18-20mo she was getting into the knob puzzles. She could easily match them to the right place but needed help orienting them the right way. She liked trying the shape puzzles (do we ALL own the Melissa and Doug cube? lol...) but wasn't able to find them all. She loved trying, though, and that's how they learn!

Now at 24mo knob puzzles are 'too easy' but she still loves hers. We have an alphabet shape puzzle (no knobs) which she loves, and her latest thing is exploring symmetry with it... seeing which letters can be flipped end-over-end and still fit in the space! She has the shape puzzle mastered and can name many of the shapes (we also did some Montessori-style shape matching with those pieces).

She got the Melissa and Doug shape clock for her birthday and has conquered that. She loves her shape... um.. what to call it... it's a stacking sorter, one circle, two rectangles, 3 triangles, 4 squares,and 5 pentagons, they each stack onto their specific pegs. She can do that in under 30 seconds, she's a machine.

We tried a multi-piece puzzle around 22mo but it was beyond her and she wasn't very interested. I think she's ready for that step now and there's one under the tree for her, just 6 pieces.







Oh, and another one which is a set of 2-piece matching puzzles, the type with a number digit on one piece and that number of objects on the other piece.

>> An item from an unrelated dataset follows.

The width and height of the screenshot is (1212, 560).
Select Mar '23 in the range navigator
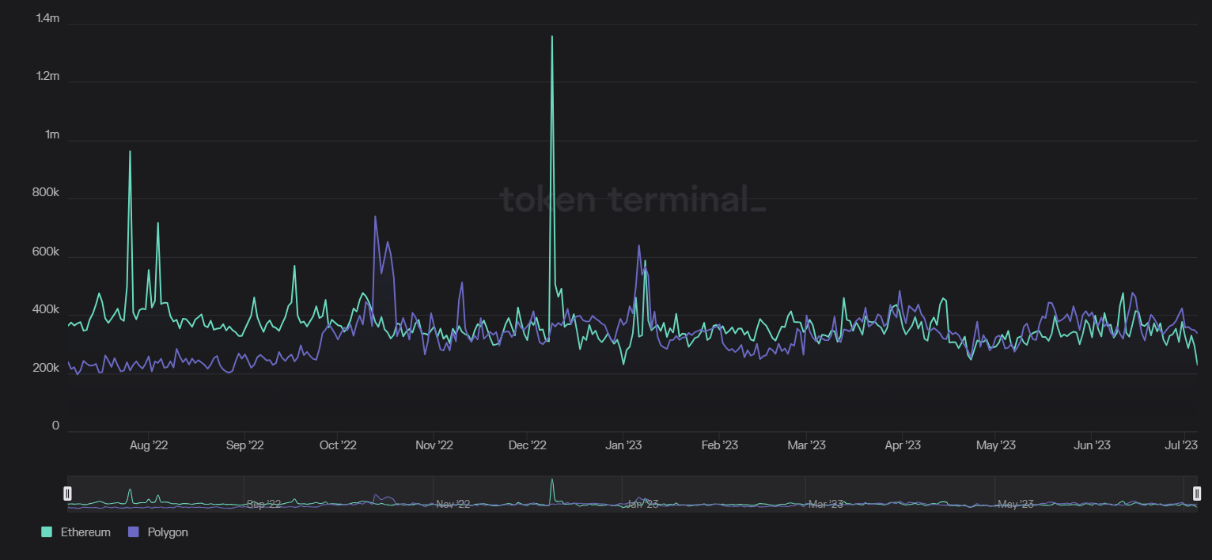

She LOVES puzzles and this sort of matching and manipulation stuff is very congruent with Montessori method, which we're loosely following, so I'm not shy about getting new ones lol... OH and I just ordered the Montessori cylinder blocks, which are another kind of puzzle really! Each block has 5 cylinders (I got the 'mini' blocks, the full-size ones have 10), there are 4 blocks, in each set the cylinders gradate in different ways... In one, they're all the same width but the height decreases. In another, the height is the same but the diameter decreases. In another, both height and diameter decrease. I think the 4th one, diameter decreases while height increases. They fit into slots in the blocks. I've been drooling over this for months and finally ordered it... I think she's ready for it!


----------



## SquishyBuggles (Dec 19, 2008)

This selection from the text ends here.